Röportajda medya sektörüne giriş hikayesini de anlatan Doğan, medyada yer almasa daha büyük servet sahibi olabileceğini söylyor. Hayatı boyunca hep kontrol edilebilir riskler aldığını söyleyen Doğan, bankacılık sektöründen çıkış hikayesini ise şöyle anlatıyor:
"Ben 1979 senesinde medya patronu oldum. Tahmin ediyorum ki, medya patronu olmasaydım bugün daha çok servet sahibi olabilirdim. Çünkü, medya patronu olduğumda bazı işlerde otokontrol yapmam gerekti. Bazı işlerden de bana göre hiçbir mahzuru olmamasına rağmen, hep medya ile uyum sağlayıp sağlamayacaklarını düşündüğüm için çıkmam gerekti. Böyle işlerimden biri bankacılıktı. Bankacılığı seviyordum, sektörde kalmak istiyordum ama iki önemli nedenle çıkmak zorunda kaldım. Bir tanesi özellikle gazeteci arkadaşlarım, bankacılıkla medyanın iyi yol arkadaşlığı yapamadığını söylediler. Medya sahibi olarak bankacılık sektöründe bulunmamam gerektiğini tavsiye ettiler. Bu önemli bir sebep oldu. İkinci önemli sebep de, çocuklarımın hepsi “Biz medyada kalacağız” dedi. Baktık olmuyor, belli bir yaşa geldim. Bu yaştan sonra çocuklarımın da ilgi duymadığı bir sektörde kalmayayım diye çıktım."
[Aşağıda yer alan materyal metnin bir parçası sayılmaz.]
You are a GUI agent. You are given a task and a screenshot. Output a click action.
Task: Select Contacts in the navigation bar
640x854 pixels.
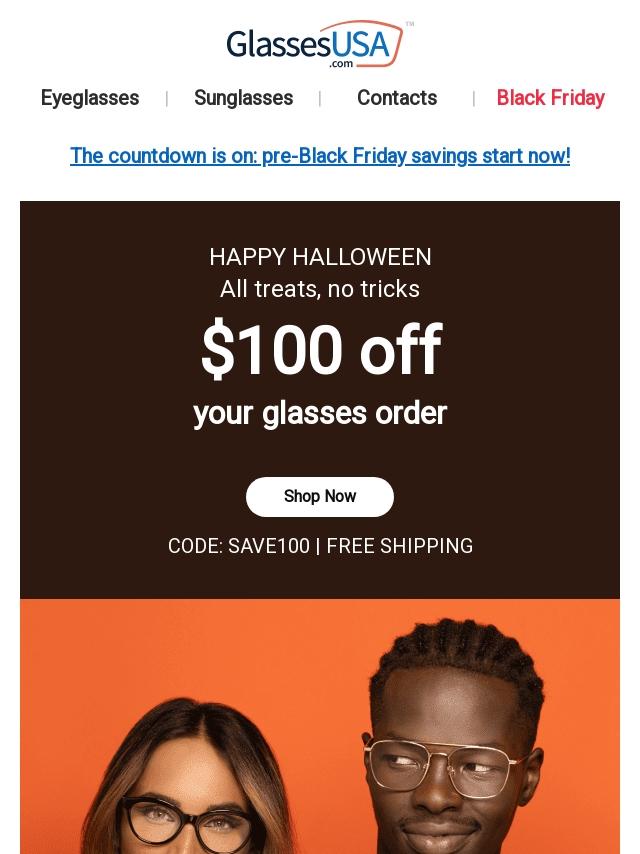tap(397, 98)
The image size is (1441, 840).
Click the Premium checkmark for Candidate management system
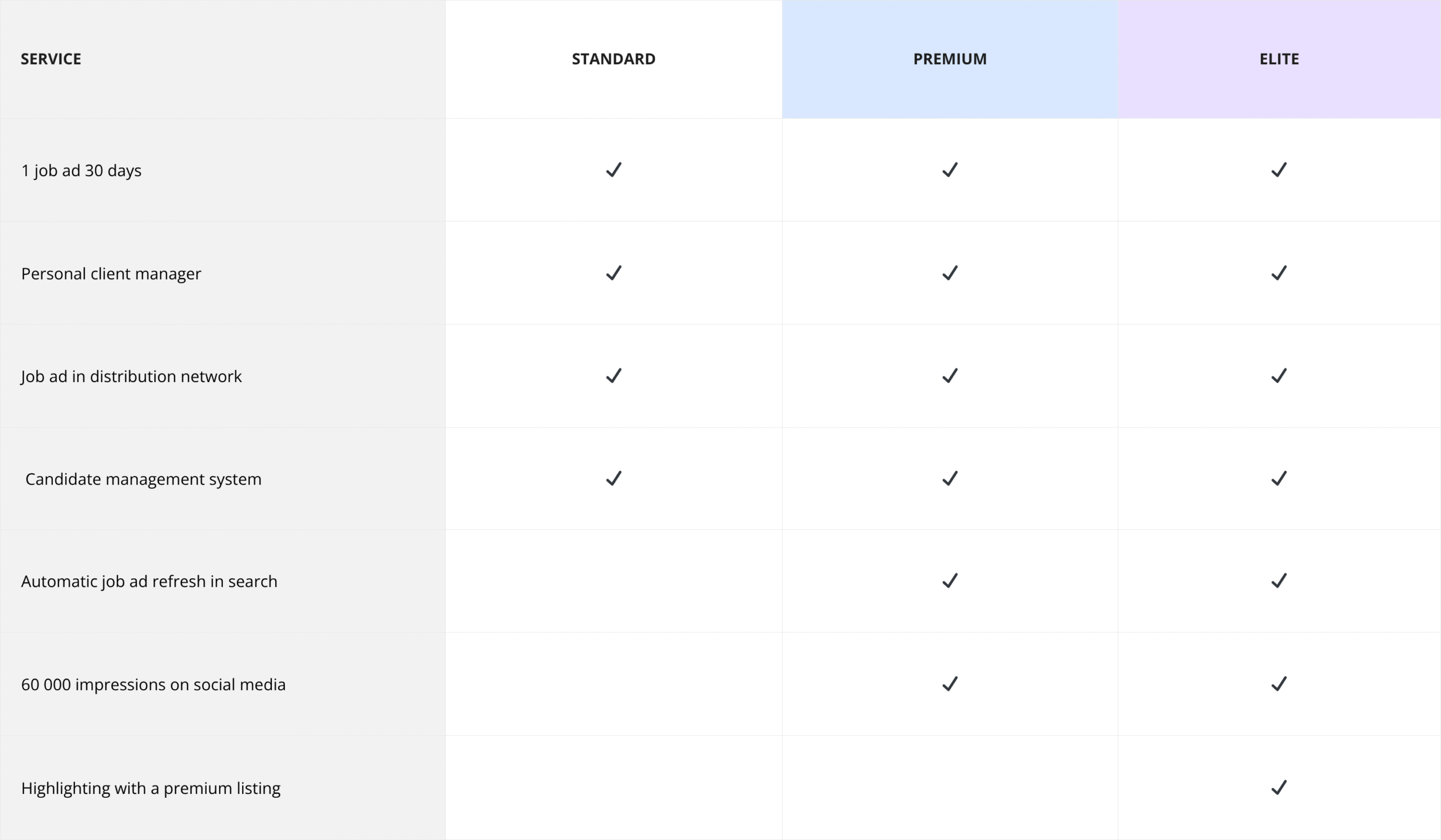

Dışbank'ın bankacılığın tabanını yükselttiğini söyleyen Doğan, medya sahibi olarak bankacılık yapmanın güçlüğüne değiniyor ve "15 sene banka sahipliği yaptım hiçbir bankanın yönetim kurulunda bulunmadım. Ben bankama senede bir iki defa sadece yemek yemeye gittim. Ama iyi yöneticiler seçtik. Birinci şartım etik değerlere ve yasalara çok dikkat etmeleriydi" diyor.
Yurtdışına açılacağız
Doğan Grubu'nun yurtdışına açılma planları yaptığını belirten Doğan, röportajında 1990’larda Bulgaristan’a yatırım yapma fırsatı elde ettiklerini ancak siyasi çekişmelerin bunu engellediğini açıklıyor. Bu kez Türkiye dışında büyüme konusunda kesinlikle kararlı olduklarını söyleyen Doğan şunları söylüyor: "1994-98 döneminde maalesef siyasi iktidarlar bizi susturmak istediler, biz onlarla mücadele ettik. Eğer onlarla mücadele etmeseydik burnumuzun dibindeki Bulgar basınının yüzde 70’ini Almanlara kaptırmazdık. Ama Türkiye’de bir taraftan rekabet bir taraftan da siyasi iktidarlar paçamızı tuttu. Her biri bir taraftan çekti. Onlarla uğraşmaktan gidemedik. 1994’ü şunun için söylüyorum. Demirperde 1989-90’dan sonra yıkıldı. O dönem çok müsaitti. Şimdi bakıyoruz, rakiplerimiz hep yabancılar, işi bilenler girmiş, fiyatlar da bir hayli yükselmiş. Tabii bu bir kayıp bizim için; ama ben bundan yılmadım. Küçük kızım bu iş üzerinde çalışıyor. Rusya’ya gittik. Kendisi Bulgaristan’a, Almanya’ya, Doğu Avrupa’ya gitti. Biz kesin olarak Türkiye’nin dışına çıkmak istiyoruz. Ortak mı olursun, satın mı alırsın, işbirliği mi yaparsın; bütün bu imkanlar araştırılıyor. Bunu da başaracağımızı yani yurt dışına açılacağımızı ümit ediyorum."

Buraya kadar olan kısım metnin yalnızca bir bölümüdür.